While in Regina, Middagh did stay busy. She actually attended coaching clinics and received her Hockey Canada Coach Level 1 certification, to which she has served as an assistant coach under Dale Bear with Team Manitoba Aboriginal girls program for the past number of years. Middagh had actually committed to the program once again for the coming season.
Although often busy with her hockey, education and coaching, Emily did experience difficult periods. But when feeling down, she was able to turn to River who gave her that extra kick in the butt when needed.
“In the moment, when everything was really bad I thought that I was alone, I wasn’t at all,” Middagh told CTV. “I think lots of people do struggle with that, and if I can help open up one person’s eyes to realize that they have support when they’re feeling like that, then that’s the least that I can do.”
As a member of the Cougars, Middagh was able to bring her little Cavachon to the rink for practices, and much to her delight, River also accompanied her on the road to neighbouring Canada West provinces during Regina’s team trips.
Following her time with the Cougars, the Winnipeg product opted to suit up for the Manitoba Women’s Junior Hockey League, where she played one season with the Manitoba Blizzard, racking up 12 goals and 20 points in just 16 contests. Her time with the Blizzard was highlighted by a four-goal, five-point performance on November 16, 2019 in a win over the Silvertips.
The former Tuxedo Novice A1 player recently moved west to Alberta where she worked, but remained involved in the hockey scene as a member of the Lethbridge Eagles of Alberta’s Junior Female Hockey League.
According to parents Jay and Kim, Middagh’s proudest moment as hockey player came upon her recognition as the Junior Women’s Hockey League’s Defenceman of the Year with Balmoral Hall as a Grade 12 grad. Serving as team captain was another honour and a true testament of her team-first mentality and strong character.
Outside of hockey, Emily focused on football, as well as music – both piano and guitar. She also did not shy away from soaking in the many beauties that nature provided her.
Although spending time in New York, Saskatchewan and Alberta, Middagh will be missed most deeply by her many friends and family within the extended hockey community of Manitoba.
A Go-Fund-Me page has been setup in Emily’s honour, and has already twice surpassed its early goal. Click here to view/donate to ‘Remembering Emily’.

* **Exercise data**:
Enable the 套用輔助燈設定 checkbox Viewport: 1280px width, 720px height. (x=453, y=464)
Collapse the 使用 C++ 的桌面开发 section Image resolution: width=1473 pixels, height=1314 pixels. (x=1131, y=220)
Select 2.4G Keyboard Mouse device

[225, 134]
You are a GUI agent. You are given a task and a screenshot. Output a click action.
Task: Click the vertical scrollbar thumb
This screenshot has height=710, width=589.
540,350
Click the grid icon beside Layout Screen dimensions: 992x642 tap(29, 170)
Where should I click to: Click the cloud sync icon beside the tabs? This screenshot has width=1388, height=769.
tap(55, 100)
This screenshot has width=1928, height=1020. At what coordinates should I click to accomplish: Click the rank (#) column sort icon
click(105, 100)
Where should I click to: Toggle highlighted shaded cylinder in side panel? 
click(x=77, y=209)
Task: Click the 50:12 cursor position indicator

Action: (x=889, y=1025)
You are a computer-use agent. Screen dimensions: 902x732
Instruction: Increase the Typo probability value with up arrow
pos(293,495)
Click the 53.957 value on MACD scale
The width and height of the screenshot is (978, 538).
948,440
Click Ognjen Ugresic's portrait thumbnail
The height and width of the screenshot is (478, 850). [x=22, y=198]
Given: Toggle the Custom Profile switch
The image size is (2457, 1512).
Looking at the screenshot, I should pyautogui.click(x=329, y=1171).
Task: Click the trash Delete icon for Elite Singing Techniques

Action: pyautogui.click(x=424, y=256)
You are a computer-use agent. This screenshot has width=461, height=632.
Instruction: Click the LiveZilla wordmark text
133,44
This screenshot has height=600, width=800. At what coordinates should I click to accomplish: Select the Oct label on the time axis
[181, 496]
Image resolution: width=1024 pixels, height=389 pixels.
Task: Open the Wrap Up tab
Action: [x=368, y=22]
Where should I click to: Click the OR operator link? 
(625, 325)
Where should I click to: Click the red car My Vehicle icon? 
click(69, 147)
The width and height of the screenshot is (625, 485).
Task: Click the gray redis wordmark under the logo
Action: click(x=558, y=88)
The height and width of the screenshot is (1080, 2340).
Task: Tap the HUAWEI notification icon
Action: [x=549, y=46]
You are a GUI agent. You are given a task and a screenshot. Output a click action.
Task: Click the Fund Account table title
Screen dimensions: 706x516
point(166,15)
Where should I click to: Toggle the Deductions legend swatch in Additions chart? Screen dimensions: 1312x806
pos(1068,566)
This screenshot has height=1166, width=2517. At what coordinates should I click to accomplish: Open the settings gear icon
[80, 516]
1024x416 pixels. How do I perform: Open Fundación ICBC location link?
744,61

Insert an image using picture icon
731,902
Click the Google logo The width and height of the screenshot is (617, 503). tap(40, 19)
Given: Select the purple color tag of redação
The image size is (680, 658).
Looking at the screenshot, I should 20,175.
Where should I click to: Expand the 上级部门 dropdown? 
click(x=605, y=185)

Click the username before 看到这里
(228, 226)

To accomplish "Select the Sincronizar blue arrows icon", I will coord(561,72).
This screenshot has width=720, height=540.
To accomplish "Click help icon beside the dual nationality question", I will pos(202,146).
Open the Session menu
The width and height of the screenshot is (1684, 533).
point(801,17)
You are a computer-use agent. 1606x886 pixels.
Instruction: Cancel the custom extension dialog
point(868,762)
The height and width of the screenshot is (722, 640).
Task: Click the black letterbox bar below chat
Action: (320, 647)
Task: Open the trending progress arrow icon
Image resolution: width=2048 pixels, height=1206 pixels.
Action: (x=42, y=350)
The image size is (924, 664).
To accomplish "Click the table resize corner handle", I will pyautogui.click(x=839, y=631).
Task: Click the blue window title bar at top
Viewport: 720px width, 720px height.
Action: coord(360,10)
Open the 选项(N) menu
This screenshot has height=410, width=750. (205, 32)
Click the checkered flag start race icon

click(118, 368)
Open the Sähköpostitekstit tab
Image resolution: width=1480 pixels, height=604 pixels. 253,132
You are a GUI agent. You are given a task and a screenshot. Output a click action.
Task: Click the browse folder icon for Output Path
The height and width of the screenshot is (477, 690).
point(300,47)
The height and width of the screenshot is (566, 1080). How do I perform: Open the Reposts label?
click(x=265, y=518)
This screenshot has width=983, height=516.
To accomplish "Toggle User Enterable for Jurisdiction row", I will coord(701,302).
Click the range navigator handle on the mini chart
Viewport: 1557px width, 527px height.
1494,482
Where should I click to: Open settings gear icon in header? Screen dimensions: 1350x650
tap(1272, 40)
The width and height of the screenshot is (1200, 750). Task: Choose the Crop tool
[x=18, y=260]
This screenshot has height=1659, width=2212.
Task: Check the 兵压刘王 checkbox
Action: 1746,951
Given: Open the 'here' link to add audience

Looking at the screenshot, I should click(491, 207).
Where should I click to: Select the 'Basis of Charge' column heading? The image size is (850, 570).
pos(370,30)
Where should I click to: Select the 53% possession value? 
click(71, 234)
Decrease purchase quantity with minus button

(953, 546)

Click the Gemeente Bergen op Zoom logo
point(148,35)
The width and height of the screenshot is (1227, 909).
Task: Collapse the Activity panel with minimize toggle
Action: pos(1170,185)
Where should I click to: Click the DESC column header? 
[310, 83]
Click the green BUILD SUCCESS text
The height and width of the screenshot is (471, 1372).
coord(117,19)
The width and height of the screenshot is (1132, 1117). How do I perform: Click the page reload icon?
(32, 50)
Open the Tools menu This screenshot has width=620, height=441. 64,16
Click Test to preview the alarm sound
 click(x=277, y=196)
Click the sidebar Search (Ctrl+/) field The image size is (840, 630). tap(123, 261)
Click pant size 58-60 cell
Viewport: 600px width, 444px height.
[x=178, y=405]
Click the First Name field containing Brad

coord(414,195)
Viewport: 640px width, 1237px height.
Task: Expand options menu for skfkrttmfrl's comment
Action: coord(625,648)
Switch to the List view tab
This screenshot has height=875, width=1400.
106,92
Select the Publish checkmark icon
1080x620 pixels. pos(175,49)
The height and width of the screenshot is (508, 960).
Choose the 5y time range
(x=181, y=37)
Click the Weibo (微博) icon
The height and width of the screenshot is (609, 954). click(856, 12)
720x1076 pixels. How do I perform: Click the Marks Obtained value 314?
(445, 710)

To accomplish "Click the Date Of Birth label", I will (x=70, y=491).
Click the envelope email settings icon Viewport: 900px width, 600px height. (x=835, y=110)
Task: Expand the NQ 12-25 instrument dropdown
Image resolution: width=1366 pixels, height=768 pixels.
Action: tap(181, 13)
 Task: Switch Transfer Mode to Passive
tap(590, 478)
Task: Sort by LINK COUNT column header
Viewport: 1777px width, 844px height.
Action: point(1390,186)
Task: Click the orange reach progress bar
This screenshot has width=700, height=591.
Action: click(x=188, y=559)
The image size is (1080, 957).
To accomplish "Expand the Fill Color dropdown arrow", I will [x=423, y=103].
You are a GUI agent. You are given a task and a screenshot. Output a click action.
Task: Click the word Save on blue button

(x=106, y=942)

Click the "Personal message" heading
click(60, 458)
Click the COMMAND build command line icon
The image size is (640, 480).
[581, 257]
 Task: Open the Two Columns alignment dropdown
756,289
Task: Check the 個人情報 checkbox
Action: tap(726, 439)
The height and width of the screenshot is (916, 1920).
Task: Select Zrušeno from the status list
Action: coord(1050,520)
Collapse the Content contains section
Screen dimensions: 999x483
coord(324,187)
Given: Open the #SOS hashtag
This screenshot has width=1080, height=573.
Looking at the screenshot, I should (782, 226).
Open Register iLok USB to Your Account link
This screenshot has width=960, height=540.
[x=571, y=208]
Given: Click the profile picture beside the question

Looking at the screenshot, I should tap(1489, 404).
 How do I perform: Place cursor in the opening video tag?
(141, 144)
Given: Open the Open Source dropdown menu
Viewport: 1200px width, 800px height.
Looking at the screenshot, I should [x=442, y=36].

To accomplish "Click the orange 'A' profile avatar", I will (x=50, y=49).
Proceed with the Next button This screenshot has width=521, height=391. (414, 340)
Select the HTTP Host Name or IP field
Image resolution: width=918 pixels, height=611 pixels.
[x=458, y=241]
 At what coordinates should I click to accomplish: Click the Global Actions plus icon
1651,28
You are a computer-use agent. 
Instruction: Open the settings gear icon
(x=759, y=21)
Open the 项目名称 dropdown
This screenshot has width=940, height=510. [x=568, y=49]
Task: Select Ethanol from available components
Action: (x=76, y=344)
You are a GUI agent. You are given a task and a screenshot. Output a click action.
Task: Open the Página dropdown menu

* **Goal of the exercise**: In the article about Emily Middagh, what honor did her parents name as her proudest moment as a hockey player? Rely only on the article about Emily Middagh, not on the listing.

* **Exercise result**: Being named the Junior Women's Hockey League's Defenceman of the Year with Balmoral Hall as a Grade 12 grad.